Deux mois après son arrivée en RDC, la force régionale est déjà en pleine zone de turbulences. Mercredi à Goma, des activistes ont appelé à marcher pour protester contre ce qu’ils qualifient de « passivité » de la force régionale. La marche de protestation a été étouffée. La police Congolaise et même une unité des FARDC ont dispersé les protestataires à coup des gaz lacrymogènes. La marche tant redoutée n’a pas vraiment eu lieu. Mais les déclarations des activistes en RDC illustrent bien comment une crise de confiance est en train de s’installer entre la force régionale d’Afrique de l’Est et une partie de la population congolaise.

Pourtant, il y a deux mois, l’arrivée en RDC des contingents Kényans a été vue comme un début de solution pour aider à pacifier l’Est de la République démocratique du Congo qui lutte avec une insécurité multiforme depuis près de 30 ans, avec une centaine des groupes armés, selon les chiffres des Nations Unies, essaimant dans la forêt, mais qui se fondent aussi parmi les civils. Ce qui rend difficile la tâche pour l’armée congolaise d’éradiquer les combattants qui perpètrent des coups et se cachent dans la forêt où se faufilent parmi les civils. Les autorités congolaises congolaise appellent cela « la guerre asymétrique ».

■ **Extrait des données**

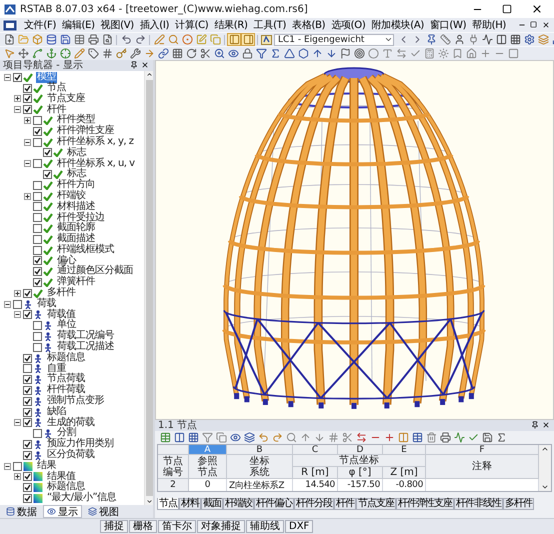 The image size is (554, 534). What do you see at coordinates (66, 358) in the screenshot?
I see `tree-item-label: 标题信息` at bounding box center [66, 358].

■ **Activités**
**a.** Recopiez fidèlement le passage de l'extrait sur la force régionale en RDC, de "Deux mois après" jusqu'à "la population congolaise.".
**b.** D'après l'extrait sur la force régionale en RDC, depuis combien de temps l'Est du pays lutte-t-il contre une insécurité multiforme ?

■ **Vos réponses**
**a.**
Deux mois après son arrivée en RDC, la force régionale est déjà en pleine zone de turbulences. Mercredi à Goma, des activistes ont appelé à marcher pour protester contre ce qu’ils qualifient de « passivité » de la force régionale. La marche de protestation a été étouffée. La police Congolaise et même une unité des FARDC ont dispersé les protestataires à coup des gaz lacrymogènes. La marche tant redoutée n’a pas vraiment eu lieu. Mais les déclarations des activistes en RDC illustrent bien comment une crise de confiance est en train de s’installer entre la force régionale d’Afrique de l’Est et une partie de la population congolaise.

**b.** Depuis près de 30 ans.